Transitioning to net zero carbon – challenges and opportunities

While a fast-growing number of corporates, financial institutions, organisations and private investors have kick-started the transition to more sustainable business practices, the journey to get there will not only be shaped by sector origin and the nature of their business, but also by country specifics – lawmakers, regulators, societal expectations and the strength of the economy.

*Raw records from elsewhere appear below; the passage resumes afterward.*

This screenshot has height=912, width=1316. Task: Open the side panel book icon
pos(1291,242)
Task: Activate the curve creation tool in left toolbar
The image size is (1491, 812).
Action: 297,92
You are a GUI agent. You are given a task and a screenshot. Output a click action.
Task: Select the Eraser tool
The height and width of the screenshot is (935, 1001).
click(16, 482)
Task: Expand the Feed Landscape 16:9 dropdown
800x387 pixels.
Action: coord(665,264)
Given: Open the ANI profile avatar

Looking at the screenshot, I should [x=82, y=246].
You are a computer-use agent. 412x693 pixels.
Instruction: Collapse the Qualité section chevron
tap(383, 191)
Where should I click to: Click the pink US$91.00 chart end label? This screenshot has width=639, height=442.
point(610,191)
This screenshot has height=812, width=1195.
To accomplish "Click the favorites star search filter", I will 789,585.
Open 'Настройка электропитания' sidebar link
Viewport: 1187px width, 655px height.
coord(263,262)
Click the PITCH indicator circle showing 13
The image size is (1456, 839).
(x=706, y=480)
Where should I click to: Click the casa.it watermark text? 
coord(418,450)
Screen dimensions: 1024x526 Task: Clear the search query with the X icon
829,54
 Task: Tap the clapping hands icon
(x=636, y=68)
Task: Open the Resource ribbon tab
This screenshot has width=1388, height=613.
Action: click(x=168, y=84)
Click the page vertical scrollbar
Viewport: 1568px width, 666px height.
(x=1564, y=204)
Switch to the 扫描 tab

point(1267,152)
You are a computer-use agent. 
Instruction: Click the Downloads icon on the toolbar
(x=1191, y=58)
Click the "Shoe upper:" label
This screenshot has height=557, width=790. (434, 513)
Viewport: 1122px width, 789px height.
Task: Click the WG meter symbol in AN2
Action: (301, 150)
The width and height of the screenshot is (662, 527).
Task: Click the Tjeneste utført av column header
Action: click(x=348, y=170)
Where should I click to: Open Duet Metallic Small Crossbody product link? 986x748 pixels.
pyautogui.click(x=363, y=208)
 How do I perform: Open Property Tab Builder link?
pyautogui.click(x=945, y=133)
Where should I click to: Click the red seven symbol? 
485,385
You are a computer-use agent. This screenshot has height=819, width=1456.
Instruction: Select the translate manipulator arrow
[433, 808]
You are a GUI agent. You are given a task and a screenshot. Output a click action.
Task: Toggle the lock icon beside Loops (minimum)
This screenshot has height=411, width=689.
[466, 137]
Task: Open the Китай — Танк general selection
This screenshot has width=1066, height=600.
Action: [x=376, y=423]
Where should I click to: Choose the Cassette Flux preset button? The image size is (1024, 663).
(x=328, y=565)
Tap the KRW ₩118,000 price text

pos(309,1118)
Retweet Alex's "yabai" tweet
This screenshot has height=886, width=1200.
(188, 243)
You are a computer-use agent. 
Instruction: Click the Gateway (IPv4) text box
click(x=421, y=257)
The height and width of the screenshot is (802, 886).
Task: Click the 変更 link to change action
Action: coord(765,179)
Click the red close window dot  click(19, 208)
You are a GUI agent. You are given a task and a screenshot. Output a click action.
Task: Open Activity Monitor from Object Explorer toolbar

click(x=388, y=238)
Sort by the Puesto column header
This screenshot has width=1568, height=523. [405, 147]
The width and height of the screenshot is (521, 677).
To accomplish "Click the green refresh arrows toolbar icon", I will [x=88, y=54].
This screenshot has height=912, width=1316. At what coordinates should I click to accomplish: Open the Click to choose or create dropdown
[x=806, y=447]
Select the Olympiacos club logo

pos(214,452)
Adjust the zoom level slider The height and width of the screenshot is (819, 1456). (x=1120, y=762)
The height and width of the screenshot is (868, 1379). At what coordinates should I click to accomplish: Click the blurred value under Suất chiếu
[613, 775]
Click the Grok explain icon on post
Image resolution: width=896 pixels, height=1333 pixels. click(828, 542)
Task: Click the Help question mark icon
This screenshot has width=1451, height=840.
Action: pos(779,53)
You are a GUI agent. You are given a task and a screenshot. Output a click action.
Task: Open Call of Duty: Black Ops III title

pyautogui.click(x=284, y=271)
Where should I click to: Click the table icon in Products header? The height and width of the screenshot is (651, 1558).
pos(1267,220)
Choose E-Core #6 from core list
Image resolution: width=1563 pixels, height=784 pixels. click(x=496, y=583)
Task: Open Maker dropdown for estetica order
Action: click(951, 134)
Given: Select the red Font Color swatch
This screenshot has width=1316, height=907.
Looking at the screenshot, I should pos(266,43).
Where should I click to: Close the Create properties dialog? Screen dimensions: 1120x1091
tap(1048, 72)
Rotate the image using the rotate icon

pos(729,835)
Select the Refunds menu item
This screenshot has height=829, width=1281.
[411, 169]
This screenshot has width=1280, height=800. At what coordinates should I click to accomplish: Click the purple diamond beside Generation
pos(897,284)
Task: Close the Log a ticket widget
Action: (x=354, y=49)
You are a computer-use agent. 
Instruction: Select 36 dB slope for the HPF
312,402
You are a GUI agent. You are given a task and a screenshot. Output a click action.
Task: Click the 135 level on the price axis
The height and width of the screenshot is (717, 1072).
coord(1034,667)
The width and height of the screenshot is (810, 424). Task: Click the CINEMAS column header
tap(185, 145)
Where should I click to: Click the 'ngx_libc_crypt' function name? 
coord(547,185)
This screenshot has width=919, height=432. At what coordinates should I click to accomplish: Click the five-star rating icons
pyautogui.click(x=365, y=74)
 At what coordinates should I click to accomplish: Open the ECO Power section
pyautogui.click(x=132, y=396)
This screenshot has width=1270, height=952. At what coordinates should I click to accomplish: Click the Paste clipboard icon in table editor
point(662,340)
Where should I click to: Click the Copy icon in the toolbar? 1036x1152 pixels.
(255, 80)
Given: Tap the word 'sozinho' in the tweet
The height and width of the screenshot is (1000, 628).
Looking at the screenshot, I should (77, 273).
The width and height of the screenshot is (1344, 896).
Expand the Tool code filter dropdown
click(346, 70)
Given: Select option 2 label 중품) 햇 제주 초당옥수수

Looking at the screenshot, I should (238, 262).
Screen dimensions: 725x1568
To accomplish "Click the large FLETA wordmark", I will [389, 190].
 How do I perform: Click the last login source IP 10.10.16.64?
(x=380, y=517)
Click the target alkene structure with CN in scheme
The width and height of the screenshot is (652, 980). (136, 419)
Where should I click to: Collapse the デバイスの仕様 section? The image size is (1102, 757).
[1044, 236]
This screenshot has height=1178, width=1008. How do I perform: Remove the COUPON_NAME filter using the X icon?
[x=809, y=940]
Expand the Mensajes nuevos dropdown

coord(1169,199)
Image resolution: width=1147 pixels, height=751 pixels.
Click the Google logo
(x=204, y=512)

“Tackling Climate Change” – a Virtual World Tour ahead of COP26: United Kingdom: Part 2

We see the following key challenges and opportunities for the country:

The UK’s green challenges… are very much green opportunities, too

Challenge 1: COVID-19 pulled the UK into a deep recession in 2020

The magnitude of the recession the COVID-19 pandemic caused has been unprecedented in modern times – the UK’s GDP declined by 9.9% in 2020, the steepest drop since records began in 1948. During the first lockdown, GDP fell by a staggering 24% in the two months to April 2020. When a new coronavirus variant hit the country, driving up COVID-19 infection rates in December, the government introduced a third lockdown, with restrictions slowly being eased between March and July 2021 on the back of a successful vaccination programme.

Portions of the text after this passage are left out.